Are you a virgin or are you blasé about going all the way? The stakes are blatantly stupid — who cares? — but pressing nevertheless for both Benny and Carmen. They feel like outcasts but are desperate to fake it until they make it, and they do a halfway decent job of it at first. Being attractive goes a long way in life. Upon their arrival at the dorms, they’re greeted with the realization that newcomers are deemed either sexually confident players or hopeless virgins and therefore social pariahs banished to the campus improv troupe. (Listen, sitting through bad improv can be excruciating, but some of those kids are going to be working in Hollywood one day. Just saying.)

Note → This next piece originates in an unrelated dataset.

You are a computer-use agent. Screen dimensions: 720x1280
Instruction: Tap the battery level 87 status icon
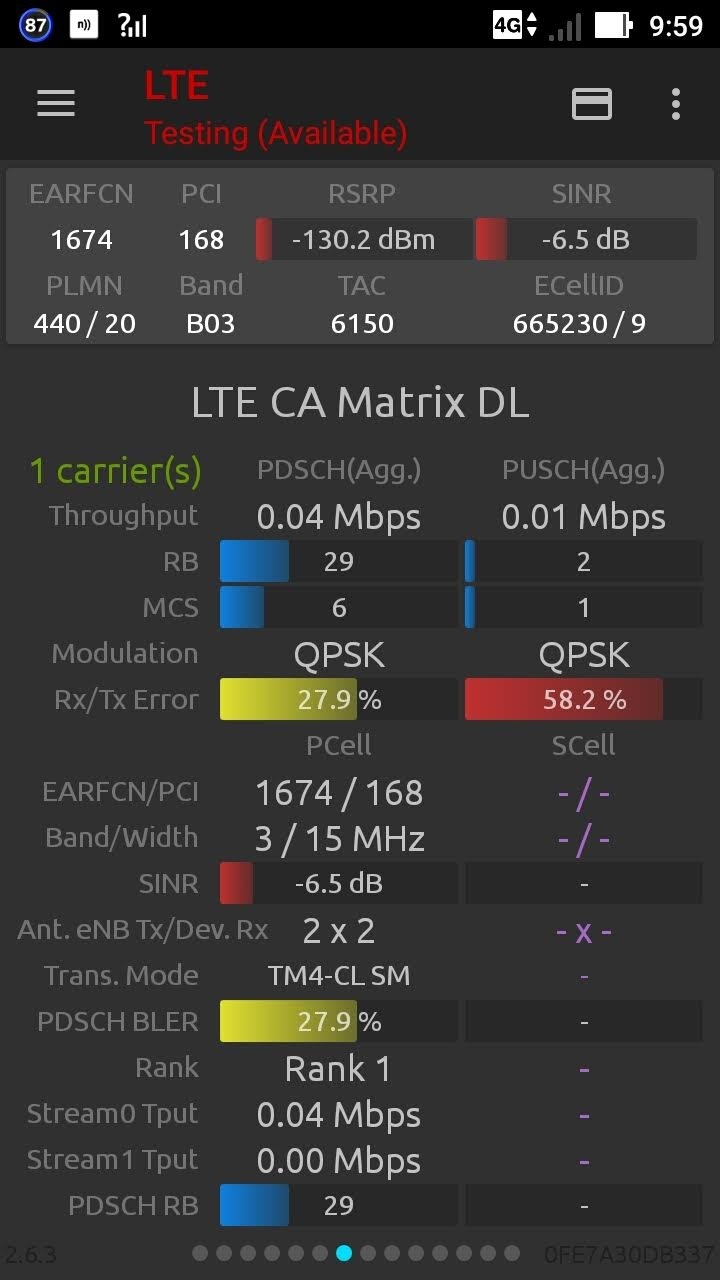(x=36, y=25)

Benny’s roommate tends to be missing in action (only to pop in an inopportune moments, but he’s otherwise a neutral presence) whereas Carmen’s roommate is an over-the-top, very funny creature played by the comedian known as Holmes, and she’s a caricature of a vapid girl with a wonderfully studied sense of style; her manicure includes tiny little pompoms glued to the nail of each ring finger. Holmes throws herself into the role so enthusiastically, it’s hard not to see the humor in it.
Like “The Sex Lives of College Girls” on HBO Max, “Overcompensating” features an assemblage of actors far removed from their college years who are playing college-age characters. It’s fine. I just wish the show was a smidge funnier. It includes many cameos by famous faces: James Van Der Beek, Connie Britton, Kyle MacLachlan and Bowen Yang.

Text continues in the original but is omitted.